» WORK ITEM: Lines from the one containing "Where should I click to: Click the 00" through the end of the data below are to be transcribed exactly; leave out all others.

(Stored data entries)
======

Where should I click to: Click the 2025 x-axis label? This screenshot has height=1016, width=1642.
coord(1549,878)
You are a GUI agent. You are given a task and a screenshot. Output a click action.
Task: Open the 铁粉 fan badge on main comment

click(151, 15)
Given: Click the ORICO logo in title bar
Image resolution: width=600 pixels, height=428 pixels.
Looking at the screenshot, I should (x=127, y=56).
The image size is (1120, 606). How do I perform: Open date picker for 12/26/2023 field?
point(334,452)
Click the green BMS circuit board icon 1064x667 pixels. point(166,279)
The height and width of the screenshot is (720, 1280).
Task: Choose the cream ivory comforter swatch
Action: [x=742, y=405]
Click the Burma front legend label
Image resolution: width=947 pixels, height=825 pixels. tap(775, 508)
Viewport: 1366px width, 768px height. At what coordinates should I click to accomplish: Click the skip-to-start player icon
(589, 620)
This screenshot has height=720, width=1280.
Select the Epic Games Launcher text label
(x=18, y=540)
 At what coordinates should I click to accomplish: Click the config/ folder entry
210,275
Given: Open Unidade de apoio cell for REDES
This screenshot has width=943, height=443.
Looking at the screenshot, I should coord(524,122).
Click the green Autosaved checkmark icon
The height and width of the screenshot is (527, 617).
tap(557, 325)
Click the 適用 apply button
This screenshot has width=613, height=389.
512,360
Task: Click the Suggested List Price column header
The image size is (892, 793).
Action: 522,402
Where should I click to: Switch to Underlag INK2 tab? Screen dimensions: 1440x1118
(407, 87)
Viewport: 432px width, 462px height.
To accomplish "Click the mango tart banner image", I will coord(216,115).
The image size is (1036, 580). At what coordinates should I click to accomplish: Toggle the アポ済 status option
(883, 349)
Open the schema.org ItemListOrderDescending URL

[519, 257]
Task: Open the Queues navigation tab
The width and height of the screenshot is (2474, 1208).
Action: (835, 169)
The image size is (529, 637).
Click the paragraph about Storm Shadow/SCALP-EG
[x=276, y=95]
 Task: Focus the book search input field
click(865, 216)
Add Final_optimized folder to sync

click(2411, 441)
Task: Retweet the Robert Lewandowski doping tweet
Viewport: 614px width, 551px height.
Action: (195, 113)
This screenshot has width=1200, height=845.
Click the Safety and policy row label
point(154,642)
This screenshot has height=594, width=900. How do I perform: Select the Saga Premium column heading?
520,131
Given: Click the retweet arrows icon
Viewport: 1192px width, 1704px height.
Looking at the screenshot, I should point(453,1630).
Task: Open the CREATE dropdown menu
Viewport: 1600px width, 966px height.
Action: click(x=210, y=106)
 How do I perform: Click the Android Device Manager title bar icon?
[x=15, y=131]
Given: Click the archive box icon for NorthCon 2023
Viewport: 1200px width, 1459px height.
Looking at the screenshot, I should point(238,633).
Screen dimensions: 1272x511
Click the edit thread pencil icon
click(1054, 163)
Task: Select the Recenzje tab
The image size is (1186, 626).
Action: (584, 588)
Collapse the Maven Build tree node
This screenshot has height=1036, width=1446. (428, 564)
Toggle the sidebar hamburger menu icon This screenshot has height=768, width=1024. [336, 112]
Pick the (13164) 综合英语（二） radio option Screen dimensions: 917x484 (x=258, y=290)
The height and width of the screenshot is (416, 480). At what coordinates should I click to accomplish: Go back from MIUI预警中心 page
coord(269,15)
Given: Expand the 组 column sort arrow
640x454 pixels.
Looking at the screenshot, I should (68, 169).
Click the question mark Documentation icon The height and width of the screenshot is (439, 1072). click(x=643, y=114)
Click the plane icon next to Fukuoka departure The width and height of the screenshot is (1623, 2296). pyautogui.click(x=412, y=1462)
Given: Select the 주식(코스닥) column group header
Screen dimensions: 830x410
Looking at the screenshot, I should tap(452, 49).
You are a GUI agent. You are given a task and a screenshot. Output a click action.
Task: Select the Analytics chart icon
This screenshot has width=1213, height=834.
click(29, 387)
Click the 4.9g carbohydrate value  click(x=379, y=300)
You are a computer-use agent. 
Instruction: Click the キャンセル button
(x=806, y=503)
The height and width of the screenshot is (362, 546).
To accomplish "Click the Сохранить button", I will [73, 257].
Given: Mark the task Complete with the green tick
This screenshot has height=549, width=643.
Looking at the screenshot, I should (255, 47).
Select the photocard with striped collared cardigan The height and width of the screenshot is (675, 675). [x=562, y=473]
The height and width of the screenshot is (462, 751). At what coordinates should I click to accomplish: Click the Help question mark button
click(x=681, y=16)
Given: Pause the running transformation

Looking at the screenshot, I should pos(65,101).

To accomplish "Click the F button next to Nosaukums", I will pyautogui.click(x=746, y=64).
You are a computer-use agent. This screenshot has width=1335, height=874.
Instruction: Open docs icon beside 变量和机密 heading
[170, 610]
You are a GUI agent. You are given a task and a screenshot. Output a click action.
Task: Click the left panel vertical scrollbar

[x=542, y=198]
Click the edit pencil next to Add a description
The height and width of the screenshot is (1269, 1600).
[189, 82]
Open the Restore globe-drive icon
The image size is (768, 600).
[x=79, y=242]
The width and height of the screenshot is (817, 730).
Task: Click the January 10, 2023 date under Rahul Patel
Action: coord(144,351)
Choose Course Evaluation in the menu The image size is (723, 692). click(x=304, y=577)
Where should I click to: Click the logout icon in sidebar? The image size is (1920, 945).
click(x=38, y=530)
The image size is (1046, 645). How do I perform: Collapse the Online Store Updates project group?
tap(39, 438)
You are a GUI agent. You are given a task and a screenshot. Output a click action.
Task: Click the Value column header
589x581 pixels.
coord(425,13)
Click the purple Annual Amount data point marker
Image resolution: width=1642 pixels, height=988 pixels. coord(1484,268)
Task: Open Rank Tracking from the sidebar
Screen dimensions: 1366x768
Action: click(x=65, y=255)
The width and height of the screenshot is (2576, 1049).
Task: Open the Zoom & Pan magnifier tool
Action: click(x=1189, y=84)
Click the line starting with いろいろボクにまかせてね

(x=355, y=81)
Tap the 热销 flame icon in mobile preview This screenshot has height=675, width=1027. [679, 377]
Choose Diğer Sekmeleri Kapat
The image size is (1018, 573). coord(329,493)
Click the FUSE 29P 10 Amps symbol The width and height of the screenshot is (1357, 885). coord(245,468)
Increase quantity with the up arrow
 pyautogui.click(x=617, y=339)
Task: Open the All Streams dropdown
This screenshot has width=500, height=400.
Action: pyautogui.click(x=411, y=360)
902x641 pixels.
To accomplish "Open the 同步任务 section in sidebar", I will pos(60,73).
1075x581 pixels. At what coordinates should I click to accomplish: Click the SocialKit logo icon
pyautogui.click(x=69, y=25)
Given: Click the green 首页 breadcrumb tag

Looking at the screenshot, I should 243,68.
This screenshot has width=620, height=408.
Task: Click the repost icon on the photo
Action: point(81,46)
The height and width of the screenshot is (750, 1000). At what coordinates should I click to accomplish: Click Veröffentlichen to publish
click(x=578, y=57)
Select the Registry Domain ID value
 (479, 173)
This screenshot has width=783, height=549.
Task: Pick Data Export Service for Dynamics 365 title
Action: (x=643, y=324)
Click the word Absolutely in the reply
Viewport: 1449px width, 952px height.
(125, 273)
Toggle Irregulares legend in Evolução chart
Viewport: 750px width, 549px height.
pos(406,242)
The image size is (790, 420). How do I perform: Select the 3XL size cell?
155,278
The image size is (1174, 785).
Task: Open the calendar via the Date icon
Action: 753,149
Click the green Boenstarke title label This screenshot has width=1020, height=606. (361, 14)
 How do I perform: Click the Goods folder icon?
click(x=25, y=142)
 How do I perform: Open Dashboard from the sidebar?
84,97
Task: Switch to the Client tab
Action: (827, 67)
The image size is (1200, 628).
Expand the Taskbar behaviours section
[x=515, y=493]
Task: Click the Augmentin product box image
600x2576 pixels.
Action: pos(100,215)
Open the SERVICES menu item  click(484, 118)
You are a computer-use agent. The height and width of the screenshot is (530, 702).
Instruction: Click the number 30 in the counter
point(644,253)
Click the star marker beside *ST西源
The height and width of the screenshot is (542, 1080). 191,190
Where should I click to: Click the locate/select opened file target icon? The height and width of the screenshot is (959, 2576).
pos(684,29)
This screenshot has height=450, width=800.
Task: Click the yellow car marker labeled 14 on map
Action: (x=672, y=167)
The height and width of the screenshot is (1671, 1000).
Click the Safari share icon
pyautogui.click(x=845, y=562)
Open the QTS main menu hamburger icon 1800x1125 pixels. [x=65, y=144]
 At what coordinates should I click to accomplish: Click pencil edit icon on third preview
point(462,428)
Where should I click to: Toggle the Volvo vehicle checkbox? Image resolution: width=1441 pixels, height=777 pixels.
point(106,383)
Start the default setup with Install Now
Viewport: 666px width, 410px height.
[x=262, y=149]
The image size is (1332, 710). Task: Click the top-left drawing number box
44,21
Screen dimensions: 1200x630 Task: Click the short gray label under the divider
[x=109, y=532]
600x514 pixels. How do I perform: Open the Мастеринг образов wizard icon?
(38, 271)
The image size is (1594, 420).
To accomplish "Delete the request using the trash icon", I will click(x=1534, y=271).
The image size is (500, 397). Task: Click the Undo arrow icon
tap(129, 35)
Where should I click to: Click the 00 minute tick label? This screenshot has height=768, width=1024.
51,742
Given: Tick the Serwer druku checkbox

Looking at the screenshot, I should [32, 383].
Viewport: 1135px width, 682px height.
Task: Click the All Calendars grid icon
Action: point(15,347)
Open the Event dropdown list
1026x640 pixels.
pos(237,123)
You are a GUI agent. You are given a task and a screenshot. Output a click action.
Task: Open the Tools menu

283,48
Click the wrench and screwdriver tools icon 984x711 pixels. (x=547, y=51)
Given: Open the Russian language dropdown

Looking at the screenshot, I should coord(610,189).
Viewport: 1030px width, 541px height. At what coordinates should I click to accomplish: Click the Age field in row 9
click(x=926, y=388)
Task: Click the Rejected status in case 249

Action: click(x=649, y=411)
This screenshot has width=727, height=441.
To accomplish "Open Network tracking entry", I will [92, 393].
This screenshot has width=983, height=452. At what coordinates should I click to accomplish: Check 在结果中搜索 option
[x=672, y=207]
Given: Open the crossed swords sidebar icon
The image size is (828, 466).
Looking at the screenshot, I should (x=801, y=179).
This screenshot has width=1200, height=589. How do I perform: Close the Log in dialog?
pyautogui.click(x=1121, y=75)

======

» PROBLEM SOLUTION:
Where should I click to: Click the 00 minute tick label? This screenshot has height=768, width=1024.
51,742
Given: Tick the Serwer druku checkbox

Looking at the screenshot, I should [32, 383].
Viewport: 1135px width, 682px height.
Task: Click the All Calendars grid icon
Action: point(15,347)
Open the Event dropdown list
1026x640 pixels.
pos(237,123)
You are a GUI agent. You are given a task and a screenshot. Output a click action.
Task: Open the Tools menu

283,48
Click the wrench and screwdriver tools icon 984x711 pixels. (x=547, y=51)
Given: Open the Russian language dropdown

Looking at the screenshot, I should coord(610,189).
Viewport: 1030px width, 541px height. At what coordinates should I click to accomplish: Click the Age field in row 9
click(x=926, y=388)
Task: Click the Rejected status in case 249

Action: click(x=649, y=411)
This screenshot has width=727, height=441.
To accomplish "Open Network tracking entry", I will [92, 393].
This screenshot has width=983, height=452. At what coordinates should I click to accomplish: Check 在结果中搜索 option
[x=672, y=207]
Given: Open the crossed swords sidebar icon
The image size is (828, 466).
Looking at the screenshot, I should (x=801, y=179).
This screenshot has width=1200, height=589. How do I perform: Close the Log in dialog?
pyautogui.click(x=1121, y=75)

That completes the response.